Rows for locating described items
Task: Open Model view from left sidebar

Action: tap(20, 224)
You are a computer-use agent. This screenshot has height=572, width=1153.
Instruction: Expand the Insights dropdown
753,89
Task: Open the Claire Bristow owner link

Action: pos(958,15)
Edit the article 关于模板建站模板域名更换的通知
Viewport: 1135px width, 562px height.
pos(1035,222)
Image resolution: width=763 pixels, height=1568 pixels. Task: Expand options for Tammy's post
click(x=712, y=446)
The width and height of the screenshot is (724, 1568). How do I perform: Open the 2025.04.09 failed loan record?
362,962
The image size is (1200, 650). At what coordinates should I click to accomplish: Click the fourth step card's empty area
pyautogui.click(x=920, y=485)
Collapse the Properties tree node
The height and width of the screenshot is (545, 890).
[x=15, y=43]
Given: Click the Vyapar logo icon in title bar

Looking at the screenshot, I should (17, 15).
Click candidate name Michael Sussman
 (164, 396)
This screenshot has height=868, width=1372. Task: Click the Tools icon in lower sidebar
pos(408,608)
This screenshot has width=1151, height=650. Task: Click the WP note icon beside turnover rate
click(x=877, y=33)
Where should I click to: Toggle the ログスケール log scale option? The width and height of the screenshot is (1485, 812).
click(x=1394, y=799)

* TASK GOAL
Rewrite the rows beginning with the line that contains "Where should I" and continuing through the end of the rows, replacing "log scale option" with "logarithmic scale setting" and leaving everything else unchanged.

* RESULT
Where should I click to: Toggle the ログスケール logarithmic scale setting? The width and height of the screenshot is (1485, 812).
click(x=1394, y=799)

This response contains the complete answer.